══ Material shown

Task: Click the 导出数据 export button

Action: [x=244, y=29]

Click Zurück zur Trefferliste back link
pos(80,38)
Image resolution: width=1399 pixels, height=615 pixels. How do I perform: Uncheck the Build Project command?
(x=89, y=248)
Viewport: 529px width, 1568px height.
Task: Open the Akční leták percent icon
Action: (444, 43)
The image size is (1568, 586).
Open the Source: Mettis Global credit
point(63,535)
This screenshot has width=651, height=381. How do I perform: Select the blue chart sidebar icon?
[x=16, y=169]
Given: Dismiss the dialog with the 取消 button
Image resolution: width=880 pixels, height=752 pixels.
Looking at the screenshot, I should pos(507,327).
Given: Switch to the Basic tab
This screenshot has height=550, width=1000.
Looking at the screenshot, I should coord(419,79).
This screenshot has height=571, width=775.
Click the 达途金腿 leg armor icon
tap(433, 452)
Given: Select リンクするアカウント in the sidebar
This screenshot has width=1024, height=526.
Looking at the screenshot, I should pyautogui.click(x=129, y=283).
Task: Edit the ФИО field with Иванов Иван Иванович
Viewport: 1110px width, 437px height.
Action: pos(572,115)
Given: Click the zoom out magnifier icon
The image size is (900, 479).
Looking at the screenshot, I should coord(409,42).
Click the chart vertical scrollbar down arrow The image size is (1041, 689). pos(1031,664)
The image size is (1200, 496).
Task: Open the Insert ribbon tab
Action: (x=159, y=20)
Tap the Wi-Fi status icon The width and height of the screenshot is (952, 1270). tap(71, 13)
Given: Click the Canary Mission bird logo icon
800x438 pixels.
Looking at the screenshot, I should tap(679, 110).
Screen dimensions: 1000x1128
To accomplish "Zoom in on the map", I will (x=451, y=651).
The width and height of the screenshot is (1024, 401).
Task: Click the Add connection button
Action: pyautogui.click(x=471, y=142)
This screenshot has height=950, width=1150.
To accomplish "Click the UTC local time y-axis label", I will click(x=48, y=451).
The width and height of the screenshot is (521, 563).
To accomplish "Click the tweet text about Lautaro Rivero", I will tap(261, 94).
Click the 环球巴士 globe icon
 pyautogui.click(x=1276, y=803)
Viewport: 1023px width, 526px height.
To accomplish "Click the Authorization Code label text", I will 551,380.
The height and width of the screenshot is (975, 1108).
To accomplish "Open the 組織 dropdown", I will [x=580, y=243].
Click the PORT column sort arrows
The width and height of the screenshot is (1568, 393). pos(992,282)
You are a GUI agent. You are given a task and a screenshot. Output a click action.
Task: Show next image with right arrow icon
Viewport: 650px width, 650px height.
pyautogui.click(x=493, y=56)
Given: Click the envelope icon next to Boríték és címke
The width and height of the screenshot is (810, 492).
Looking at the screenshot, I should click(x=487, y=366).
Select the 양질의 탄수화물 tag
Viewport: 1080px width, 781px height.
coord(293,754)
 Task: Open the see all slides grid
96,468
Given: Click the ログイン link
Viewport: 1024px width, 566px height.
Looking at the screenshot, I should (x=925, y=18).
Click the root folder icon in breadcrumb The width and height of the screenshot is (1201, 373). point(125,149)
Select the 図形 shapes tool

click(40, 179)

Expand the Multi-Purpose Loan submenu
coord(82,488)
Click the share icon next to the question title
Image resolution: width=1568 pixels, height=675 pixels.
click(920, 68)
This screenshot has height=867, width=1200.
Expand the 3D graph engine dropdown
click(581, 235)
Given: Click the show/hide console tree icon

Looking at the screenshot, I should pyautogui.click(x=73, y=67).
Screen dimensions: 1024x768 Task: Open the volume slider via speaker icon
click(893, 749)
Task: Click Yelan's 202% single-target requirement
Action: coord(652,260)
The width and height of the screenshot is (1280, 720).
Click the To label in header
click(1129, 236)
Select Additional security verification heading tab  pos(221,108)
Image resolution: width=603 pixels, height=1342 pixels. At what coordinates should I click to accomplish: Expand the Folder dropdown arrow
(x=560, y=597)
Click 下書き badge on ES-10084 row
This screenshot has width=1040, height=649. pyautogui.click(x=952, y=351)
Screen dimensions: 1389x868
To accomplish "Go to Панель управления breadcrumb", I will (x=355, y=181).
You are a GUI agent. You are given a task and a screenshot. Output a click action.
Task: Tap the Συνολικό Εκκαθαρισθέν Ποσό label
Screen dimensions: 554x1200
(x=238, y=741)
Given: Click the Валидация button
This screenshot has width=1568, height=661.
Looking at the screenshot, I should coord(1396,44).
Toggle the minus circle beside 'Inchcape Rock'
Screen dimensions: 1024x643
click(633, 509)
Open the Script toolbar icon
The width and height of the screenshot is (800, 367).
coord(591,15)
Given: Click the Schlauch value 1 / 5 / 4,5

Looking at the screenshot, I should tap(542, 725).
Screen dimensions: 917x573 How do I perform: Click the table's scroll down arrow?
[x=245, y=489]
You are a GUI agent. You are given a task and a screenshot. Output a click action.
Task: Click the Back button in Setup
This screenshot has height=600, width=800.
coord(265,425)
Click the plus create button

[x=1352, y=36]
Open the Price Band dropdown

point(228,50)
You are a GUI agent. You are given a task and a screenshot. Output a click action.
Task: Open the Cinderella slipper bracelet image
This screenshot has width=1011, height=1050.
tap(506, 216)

════

Work order:
Could you set down each entry above word for word?

Response to this task:
Task: Click the 导出数据 export button

Action: [x=244, y=29]

Click Zurück zur Trefferliste back link
pos(80,38)
Image resolution: width=1399 pixels, height=615 pixels. How do I perform: Uncheck the Build Project command?
(x=89, y=248)
Viewport: 529px width, 1568px height.
Task: Open the Akční leták percent icon
Action: (444, 43)
The image size is (1568, 586).
Open the Source: Mettis Global credit
point(63,535)
This screenshot has width=651, height=381. How do I perform: Select the blue chart sidebar icon?
[x=16, y=169]
Given: Dismiss the dialog with the 取消 button
Image resolution: width=880 pixels, height=752 pixels.
Looking at the screenshot, I should pos(507,327).
Given: Switch to the Basic tab
This screenshot has height=550, width=1000.
Looking at the screenshot, I should coord(419,79).
This screenshot has height=571, width=775.
Click the 达途金腿 leg armor icon
tap(433, 452)
Given: Select リンクするアカウント in the sidebar
This screenshot has width=1024, height=526.
Looking at the screenshot, I should pyautogui.click(x=129, y=283).
Task: Edit the ФИО field with Иванов Иван Иванович
Viewport: 1110px width, 437px height.
Action: pos(572,115)
Given: Click the zoom out magnifier icon
The image size is (900, 479).
Looking at the screenshot, I should coord(409,42).
Click the chart vertical scrollbar down arrow The image size is (1041, 689). pos(1031,664)
The image size is (1200, 496).
Task: Open the Insert ribbon tab
Action: (x=159, y=20)
Tap the Wi-Fi status icon The width and height of the screenshot is (952, 1270). tap(71, 13)
Given: Click the Canary Mission bird logo icon
800x438 pixels.
Looking at the screenshot, I should tap(679, 110).
Screen dimensions: 1000x1128
To accomplish "Zoom in on the map", I will (x=451, y=651).
The width and height of the screenshot is (1024, 401).
Task: Click the Add connection button
Action: pyautogui.click(x=471, y=142)
This screenshot has height=950, width=1150.
To accomplish "Click the UTC local time y-axis label", I will click(x=48, y=451).
The width and height of the screenshot is (521, 563).
To accomplish "Click the tweet text about Lautaro Rivero", I will tap(261, 94).
Click the 环球巴士 globe icon
 pyautogui.click(x=1276, y=803)
Viewport: 1023px width, 526px height.
To accomplish "Click the Authorization Code label text", I will 551,380.
The height and width of the screenshot is (975, 1108).
To accomplish "Open the 組織 dropdown", I will [x=580, y=243].
Click the PORT column sort arrows
The width and height of the screenshot is (1568, 393). pos(992,282)
You are a GUI agent. You are given a task and a screenshot. Output a click action.
Task: Show next image with right arrow icon
Viewport: 650px width, 650px height.
pyautogui.click(x=493, y=56)
Given: Click the envelope icon next to Boríték és címke
The width and height of the screenshot is (810, 492).
Looking at the screenshot, I should click(x=487, y=366).
Select the 양질의 탄수화물 tag
Viewport: 1080px width, 781px height.
coord(293,754)
 Task: Open the see all slides grid
96,468
Given: Click the ログイン link
Viewport: 1024px width, 566px height.
Looking at the screenshot, I should (x=925, y=18).
Click the root folder icon in breadcrumb The width and height of the screenshot is (1201, 373). point(125,149)
Select the 図形 shapes tool

click(40, 179)

Expand the Multi-Purpose Loan submenu
coord(82,488)
Click the share icon next to the question title
Image resolution: width=1568 pixels, height=675 pixels.
click(920, 68)
This screenshot has height=867, width=1200.
Expand the 3D graph engine dropdown
click(581, 235)
Given: Click the show/hide console tree icon

Looking at the screenshot, I should pyautogui.click(x=73, y=67).
Screen dimensions: 1024x768 Task: Open the volume slider via speaker icon
click(893, 749)
Task: Click Yelan's 202% single-target requirement
Action: coord(652,260)
The width and height of the screenshot is (1280, 720).
Click the To label in header
click(1129, 236)
Select Additional security verification heading tab  pos(221,108)
Image resolution: width=603 pixels, height=1342 pixels. At what coordinates should I click to accomplish: Expand the Folder dropdown arrow
(x=560, y=597)
Click 下書き badge on ES-10084 row
This screenshot has width=1040, height=649. pyautogui.click(x=952, y=351)
Screen dimensions: 1389x868
To accomplish "Go to Панель управления breadcrumb", I will (x=355, y=181).
You are a GUI agent. You are given a task and a screenshot. Output a click action.
Task: Tap the Συνολικό Εκκαθαρισθέν Ποσό label
Screen dimensions: 554x1200
(x=238, y=741)
Given: Click the Валидация button
This screenshot has width=1568, height=661.
Looking at the screenshot, I should coord(1396,44).
Toggle the minus circle beside 'Inchcape Rock'
Screen dimensions: 1024x643
click(633, 509)
Open the Script toolbar icon
The width and height of the screenshot is (800, 367).
coord(591,15)
Given: Click the Schlauch value 1 / 5 / 4,5

Looking at the screenshot, I should tap(542, 725).
Screen dimensions: 917x573 How do I perform: Click the table's scroll down arrow?
[x=245, y=489]
You are a GUI agent. You are given a task and a screenshot. Output a click action.
Task: Click the Back button in Setup
This screenshot has height=600, width=800.
coord(265,425)
Click the plus create button

[x=1352, y=36]
Open the Price Band dropdown

point(228,50)
You are a GUI agent. You are given a task and a screenshot. Output a click action.
Task: Open the Cinderella slipper bracelet image
This screenshot has width=1011, height=1050.
tap(506, 216)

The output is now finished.